▶ Records for processing
________
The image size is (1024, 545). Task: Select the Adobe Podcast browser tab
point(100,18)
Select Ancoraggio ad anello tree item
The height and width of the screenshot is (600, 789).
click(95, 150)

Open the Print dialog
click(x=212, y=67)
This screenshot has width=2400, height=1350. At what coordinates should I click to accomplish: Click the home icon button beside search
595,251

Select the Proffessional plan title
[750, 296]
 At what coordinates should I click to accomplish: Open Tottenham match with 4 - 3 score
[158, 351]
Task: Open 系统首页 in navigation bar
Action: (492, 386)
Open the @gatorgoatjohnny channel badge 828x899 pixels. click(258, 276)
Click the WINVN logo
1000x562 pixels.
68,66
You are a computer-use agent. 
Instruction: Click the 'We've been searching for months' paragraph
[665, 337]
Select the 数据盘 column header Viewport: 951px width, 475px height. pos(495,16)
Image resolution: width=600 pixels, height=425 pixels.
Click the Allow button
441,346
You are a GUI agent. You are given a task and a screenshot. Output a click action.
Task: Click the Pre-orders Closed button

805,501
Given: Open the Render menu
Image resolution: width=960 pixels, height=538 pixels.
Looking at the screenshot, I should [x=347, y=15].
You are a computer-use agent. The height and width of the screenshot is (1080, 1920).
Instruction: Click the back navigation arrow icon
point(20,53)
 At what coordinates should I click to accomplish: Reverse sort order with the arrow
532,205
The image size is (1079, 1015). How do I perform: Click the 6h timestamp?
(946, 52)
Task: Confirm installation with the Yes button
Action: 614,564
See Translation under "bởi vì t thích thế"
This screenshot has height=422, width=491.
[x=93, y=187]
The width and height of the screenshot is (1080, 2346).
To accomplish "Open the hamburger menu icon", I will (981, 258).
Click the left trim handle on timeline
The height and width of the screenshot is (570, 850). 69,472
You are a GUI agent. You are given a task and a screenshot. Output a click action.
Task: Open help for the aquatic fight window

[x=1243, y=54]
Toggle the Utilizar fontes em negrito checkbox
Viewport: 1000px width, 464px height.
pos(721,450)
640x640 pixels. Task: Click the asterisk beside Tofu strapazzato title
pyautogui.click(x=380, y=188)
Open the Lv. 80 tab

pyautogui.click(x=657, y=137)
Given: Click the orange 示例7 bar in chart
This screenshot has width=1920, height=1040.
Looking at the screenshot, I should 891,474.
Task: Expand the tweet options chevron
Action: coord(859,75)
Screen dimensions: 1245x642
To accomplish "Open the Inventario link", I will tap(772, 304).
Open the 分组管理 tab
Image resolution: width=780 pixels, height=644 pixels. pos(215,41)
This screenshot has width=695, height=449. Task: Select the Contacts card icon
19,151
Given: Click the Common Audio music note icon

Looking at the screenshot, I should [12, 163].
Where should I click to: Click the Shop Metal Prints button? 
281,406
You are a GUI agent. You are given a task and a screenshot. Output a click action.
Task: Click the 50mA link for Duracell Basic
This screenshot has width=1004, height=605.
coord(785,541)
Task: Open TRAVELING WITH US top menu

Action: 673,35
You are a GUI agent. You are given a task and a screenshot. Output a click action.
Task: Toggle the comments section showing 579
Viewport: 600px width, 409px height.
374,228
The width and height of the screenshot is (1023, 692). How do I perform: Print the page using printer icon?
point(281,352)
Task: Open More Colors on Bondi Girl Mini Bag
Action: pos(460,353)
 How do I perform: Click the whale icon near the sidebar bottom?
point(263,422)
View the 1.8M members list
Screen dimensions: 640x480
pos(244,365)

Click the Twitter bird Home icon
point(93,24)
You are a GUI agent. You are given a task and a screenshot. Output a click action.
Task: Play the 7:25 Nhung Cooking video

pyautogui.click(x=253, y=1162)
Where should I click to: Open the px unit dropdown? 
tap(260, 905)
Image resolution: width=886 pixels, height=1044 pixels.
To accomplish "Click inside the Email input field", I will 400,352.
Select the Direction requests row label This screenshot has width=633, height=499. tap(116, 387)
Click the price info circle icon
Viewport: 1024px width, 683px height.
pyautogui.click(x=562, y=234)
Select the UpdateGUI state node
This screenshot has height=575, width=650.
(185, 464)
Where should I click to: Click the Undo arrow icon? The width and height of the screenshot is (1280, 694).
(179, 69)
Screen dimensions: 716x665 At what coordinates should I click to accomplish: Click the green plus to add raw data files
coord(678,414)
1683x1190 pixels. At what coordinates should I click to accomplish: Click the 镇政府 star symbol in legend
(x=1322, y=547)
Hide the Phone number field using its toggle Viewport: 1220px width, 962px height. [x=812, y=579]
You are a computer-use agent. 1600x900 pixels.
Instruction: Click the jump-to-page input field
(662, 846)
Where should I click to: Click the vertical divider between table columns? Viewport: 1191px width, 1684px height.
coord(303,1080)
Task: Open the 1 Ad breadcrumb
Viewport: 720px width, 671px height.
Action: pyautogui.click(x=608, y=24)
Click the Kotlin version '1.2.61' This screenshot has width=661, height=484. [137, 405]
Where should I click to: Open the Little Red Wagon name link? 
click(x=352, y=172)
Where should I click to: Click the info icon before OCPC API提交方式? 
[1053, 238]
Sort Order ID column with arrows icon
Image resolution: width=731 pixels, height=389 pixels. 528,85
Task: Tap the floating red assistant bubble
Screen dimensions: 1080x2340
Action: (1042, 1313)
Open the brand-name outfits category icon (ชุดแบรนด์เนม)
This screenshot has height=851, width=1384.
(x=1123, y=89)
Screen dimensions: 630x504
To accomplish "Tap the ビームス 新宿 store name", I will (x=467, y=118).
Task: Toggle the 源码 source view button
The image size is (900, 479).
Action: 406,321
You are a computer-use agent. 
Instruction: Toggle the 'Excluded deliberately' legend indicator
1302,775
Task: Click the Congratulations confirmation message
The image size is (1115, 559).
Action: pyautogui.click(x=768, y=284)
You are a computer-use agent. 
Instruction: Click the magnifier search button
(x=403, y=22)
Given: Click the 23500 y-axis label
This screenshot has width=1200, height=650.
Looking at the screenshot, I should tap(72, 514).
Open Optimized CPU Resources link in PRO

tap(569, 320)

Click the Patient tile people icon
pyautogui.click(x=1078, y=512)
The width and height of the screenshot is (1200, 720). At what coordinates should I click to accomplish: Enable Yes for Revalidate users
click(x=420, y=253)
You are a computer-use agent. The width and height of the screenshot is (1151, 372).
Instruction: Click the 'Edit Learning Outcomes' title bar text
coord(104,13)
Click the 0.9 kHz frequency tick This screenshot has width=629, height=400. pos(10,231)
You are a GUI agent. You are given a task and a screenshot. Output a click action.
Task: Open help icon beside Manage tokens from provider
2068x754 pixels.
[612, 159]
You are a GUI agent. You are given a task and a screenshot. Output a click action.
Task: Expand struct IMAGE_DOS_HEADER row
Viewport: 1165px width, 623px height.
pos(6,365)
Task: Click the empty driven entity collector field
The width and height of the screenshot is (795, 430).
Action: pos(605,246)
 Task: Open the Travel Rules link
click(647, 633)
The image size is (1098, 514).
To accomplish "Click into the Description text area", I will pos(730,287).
________
▶ Prompt
Word for word, restate all of the data shown above.

▶ Answer area
The image size is (1024, 545). Task: Select the Adobe Podcast browser tab
point(100,18)
Select Ancoraggio ad anello tree item
The height and width of the screenshot is (600, 789).
click(95, 150)

Open the Print dialog
click(x=212, y=67)
This screenshot has width=2400, height=1350. At what coordinates should I click to accomplish: Click the home icon button beside search
595,251

Select the Proffessional plan title
[750, 296]
 At what coordinates should I click to accomplish: Open Tottenham match with 4 - 3 score
[158, 351]
Task: Open 系统首页 in navigation bar
Action: (492, 386)
Open the @gatorgoatjohnny channel badge 828x899 pixels. click(258, 276)
Click the WINVN logo
1000x562 pixels.
68,66
You are a computer-use agent. 
Instruction: Click the 'We've been searching for months' paragraph
[665, 337]
Select the 数据盘 column header Viewport: 951px width, 475px height. pos(495,16)
Image resolution: width=600 pixels, height=425 pixels.
Click the Allow button
441,346
You are a GUI agent. You are given a task and a screenshot. Output a click action.
Task: Click the Pre-orders Closed button

805,501
Given: Open the Render menu
Image resolution: width=960 pixels, height=538 pixels.
Looking at the screenshot, I should [x=347, y=15].
You are a computer-use agent. The height and width of the screenshot is (1080, 1920).
Instruction: Click the back navigation arrow icon
point(20,53)
 At what coordinates should I click to accomplish: Reverse sort order with the arrow
532,205
The image size is (1079, 1015). How do I perform: Click the 6h timestamp?
(946, 52)
Task: Confirm installation with the Yes button
Action: 614,564
See Translation under "bởi vì t thích thế"
This screenshot has height=422, width=491.
[x=93, y=187]
The width and height of the screenshot is (1080, 2346).
To accomplish "Open the hamburger menu icon", I will (981, 258).
Click the left trim handle on timeline
The height and width of the screenshot is (570, 850). 69,472
You are a GUI agent. You are given a task and a screenshot. Output a click action.
Task: Open help for the aquatic fight window

[x=1243, y=54]
Toggle the Utilizar fontes em negrito checkbox
Viewport: 1000px width, 464px height.
pos(721,450)
640x640 pixels. Task: Click the asterisk beside Tofu strapazzato title
pyautogui.click(x=380, y=188)
Open the Lv. 80 tab

pyautogui.click(x=657, y=137)
Given: Click the orange 示例7 bar in chart
This screenshot has width=1920, height=1040.
Looking at the screenshot, I should 891,474.
Task: Expand the tweet options chevron
Action: coord(859,75)
Screen dimensions: 1245x642
To accomplish "Open the Inventario link", I will tap(772, 304).
Open the 分组管理 tab
Image resolution: width=780 pixels, height=644 pixels. pos(215,41)
This screenshot has width=695, height=449. Task: Select the Contacts card icon
19,151
Given: Click the Common Audio music note icon

Looking at the screenshot, I should [12, 163].
Where should I click to: Click the Shop Metal Prints button? 
281,406
You are a GUI agent. You are given a task and a screenshot. Output a click action.
Task: Click the 50mA link for Duracell Basic
This screenshot has width=1004, height=605.
coord(785,541)
Task: Open TRAVELING WITH US top menu

Action: 673,35
You are a GUI agent. You are given a task and a screenshot. Output a click action.
Task: Toggle the comments section showing 579
Viewport: 600px width, 409px height.
374,228
The width and height of the screenshot is (1023, 692). How do I perform: Print the page using printer icon?
point(281,352)
Task: Open More Colors on Bondi Girl Mini Bag
Action: pos(460,353)
 How do I perform: Click the whale icon near the sidebar bottom?
point(263,422)
View the 1.8M members list
Screen dimensions: 640x480
pos(244,365)

Click the Twitter bird Home icon
point(93,24)
You are a GUI agent. You are given a task and a screenshot. Output a click action.
Task: Play the 7:25 Nhung Cooking video

pyautogui.click(x=253, y=1162)
Where should I click to: Open the px unit dropdown? 
tap(260, 905)
Image resolution: width=886 pixels, height=1044 pixels.
To accomplish "Click inside the Email input field", I will 400,352.
Select the Direction requests row label This screenshot has width=633, height=499. tap(116, 387)
Click the price info circle icon
Viewport: 1024px width, 683px height.
pyautogui.click(x=562, y=234)
Select the UpdateGUI state node
This screenshot has height=575, width=650.
(185, 464)
Where should I click to: Click the Undo arrow icon? The width and height of the screenshot is (1280, 694).
(179, 69)
Screen dimensions: 716x665 At what coordinates should I click to accomplish: Click the green plus to add raw data files
coord(678,414)
1683x1190 pixels. At what coordinates should I click to accomplish: Click the 镇政府 star symbol in legend
(x=1322, y=547)
Hide the Phone number field using its toggle Viewport: 1220px width, 962px height. [x=812, y=579]
You are a computer-use agent. 1600x900 pixels.
Instruction: Click the jump-to-page input field
(662, 846)
Where should I click to: Click the vertical divider between table columns? Viewport: 1191px width, 1684px height.
coord(303,1080)
Task: Open the 1 Ad breadcrumb
Viewport: 720px width, 671px height.
Action: pyautogui.click(x=608, y=24)
Click the Kotlin version '1.2.61' This screenshot has width=661, height=484. [137, 405]
Where should I click to: Open the Little Red Wagon name link? 
click(x=352, y=172)
Where should I click to: Click the info icon before OCPC API提交方式? 
[1053, 238]
Sort Order ID column with arrows icon
Image resolution: width=731 pixels, height=389 pixels. 528,85
Task: Tap the floating red assistant bubble
Screen dimensions: 1080x2340
Action: (1042, 1313)
Open the brand-name outfits category icon (ชุดแบรนด์เนม)
This screenshot has height=851, width=1384.
(x=1123, y=89)
Screen dimensions: 630x504
To accomplish "Tap the ビームス 新宿 store name", I will (x=467, y=118).
Task: Toggle the 源码 source view button
The image size is (900, 479).
Action: 406,321
You are a computer-use agent. 
Instruction: Toggle the 'Excluded deliberately' legend indicator
1302,775
Task: Click the Congratulations confirmation message
The image size is (1115, 559).
Action: pyautogui.click(x=768, y=284)
You are a computer-use agent. 
Instruction: Click the magnifier search button
(x=403, y=22)
Given: Click the 23500 y-axis label
This screenshot has width=1200, height=650.
Looking at the screenshot, I should tap(72, 514).
Open Optimized CPU Resources link in PRO

tap(569, 320)

Click the Patient tile people icon
pyautogui.click(x=1078, y=512)
The width and height of the screenshot is (1200, 720). At what coordinates should I click to accomplish: Enable Yes for Revalidate users
click(x=420, y=253)
You are a computer-use agent. The width and height of the screenshot is (1151, 372).
Instruction: Click the 'Edit Learning Outcomes' title bar text
coord(104,13)
Click the 0.9 kHz frequency tick This screenshot has width=629, height=400. pos(10,231)
You are a GUI agent. You are given a task and a screenshot. Output a click action.
Task: Open help icon beside Manage tokens from provider
2068x754 pixels.
[612, 159]
You are a GUI agent. You are given a task and a screenshot. Output a click action.
Task: Expand struct IMAGE_DOS_HEADER row
Viewport: 1165px width, 623px height.
pos(6,365)
Task: Click the empty driven entity collector field
The width and height of the screenshot is (795, 430).
Action: pos(605,246)
 Task: Open the Travel Rules link
click(647, 633)
The image size is (1098, 514).
To accomplish "Click into the Description text area", I will pos(730,287).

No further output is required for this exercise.